这个150亿参数的补全模型通常至少需要16GB的RAM。
使用方法
命令行界面
ollama run sqlcoder
尝试使用三引号输入多行提示:
注意:将{question}替换成你想要回答的SQL问题。例如:‘哪些产品产生了最多的销售额?’
"""
### Instructions:
Your task is to convert a question into a SQL query, given a Postgres database schema.
Adhere to these rules:
- **Deliberately go through the question and database schema word by word** to appropriately answer the question
- **Use Table Aliases** to prevent ambiguity. For example, `SELECT table1.col1, table2.col1 FROM table1 JOIN table2 ON table1.id = table2.id`.
- When creating a ratio, always cast the numerator as float
### Input:
Generate a SQL query that answers the question `{question}`.
This query will run on a database whose schema is represented in this string:
CREATE TABLE products (
product_id INTEGER PRIMARY KEY, -- Unique ID for each product
name VARCHAR(50), -- Name of the product
price DECIMAL(10,2), -- Price of each unit of the product
quantity INTEGER -- Current quantity in stock
);
CREATE TABLE customers (
customer_id INTEGER PRIMARY KEY, -- Unique ID for each customer
name VARCHAR(50), -- Name of the customer
address VARCHAR(100) -- Mailing address of the customer
);
CREATE TABLE salespeople (
salesperson_id INTEGER PRIMARY KEY, -- Unique ID for each salesperson
name VARCHAR(50), -- Name of the salesperson
region VARCHAR(50) -- Geographic sales region
);
CREATE TABLE sales (
sale_id INTEGER PRIMARY KEY, -- Unique ID for each sale
product_id INTEGER, -- ID of product sold
customer_id INTEGER, -- ID of customer who made purchase
salesperson_id INTEGER, -- ID of salesperson who made the sale
sale_date DATE, -- Date the sale occurred
quantity INTEGER -- Quantity of product sold
);
CREATE TABLE product_suppliers (
supplier_id INTEGER PRIMARY KEY, -- Unique ID for each supplier
product_id INTEGER, -- Product ID supplied
supply_price DECIMAL(10,2) -- Unit price charged by supplier
);
-- sales.product_id can be joined with products.product_id
-- sales.customer_id can be joined with customers.customer_id
-- sales.salesperson_id can be joined with salespeople.salesperson_id
-- product_suppliers.product_id can be joined with products.product_id
### Response:
Based on your instructions, here is the SQL query I have generated to answer the question `{question}`:
```sql
"""
示例输出
SELECT customers.customer_id,
products.product_id,
(SUM(sales.quantity * product_suppliers.supply_price)) / (SELECT
SUM(quantity)
FROM sales
WHERE
sales.salesperson_id = '{chosen_salesperson}') as profit
FROM sales
INNER JOIN customers on sales.customer_id = customers.customer_id
INNER JOIN products on sales.product_id = products.product_id
INNER JOIN product_suppliers on products.product_id =
product_suppliers.product_id
WHERE sales.salesperson_id = '{chosen_salesperson}'
GROUP BY customers.customer_id, products.product_id
HAVING COUNT(DISTINCT sales.sale_date) >= {min_days}
AND (SELECT SUM(quantity * product_suppliers.supply_price)
FROM sales
WHERE sales.salesperson_id = '{chosen_salesperson}'
and sales.customer_id = customers.customer_id
and sales.product_id = products.product_id) >= {min_total}
ORDER BY profit DESC;
```
### Reasoning
The query is broken down into two parts: the first one fetches information
about each sale made by a specific salesman (`{chosen_salesperson}`), and
groups it by customer ID, product ID, and calculates how much money was
earned from each sale.

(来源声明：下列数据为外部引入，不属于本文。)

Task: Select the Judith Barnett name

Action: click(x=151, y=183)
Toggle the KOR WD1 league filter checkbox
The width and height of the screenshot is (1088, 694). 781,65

The second part then filters out these results that
occurred after a certain number of days (determined by the variable
`min_days`) and had an amount of money equal to or more than a certain
value (determined by the variable `min_total`). Finally, the query orders
the results in descending order based on the ratio between earned money
and total money.
The first part relies on several tables from the database: salespeople,
products, customers, sales, and product_suppliers. The salespeople table
contains information about each salesperson's ID; the products table
contains information about each product's name and price; the customers
table contains information about each customer's address; the sales table
contains information about each sale, including the quantity sold, the ID
of the product sold, and the ID of the customer who made the purchase; and
the product_suppliers table contains information about the unit price
charged by each supplier.
The variables in the query can be interpreted as follows:
- `{chosen_salesperson}` is a placeholder for the name of the salesman
whose performance is being evaluated. This value should be replaced with
an actual salesman's name or ID number.
- `min_days` is the minimum number of days that must have passed since the
sale in order to qualify for inclusion in the calculation. For example, if
this variable were set to 30, then only sales made 30 days after the start
date would be included in the calculation. This value should also be
replaced with an integer representing the minimum number of days.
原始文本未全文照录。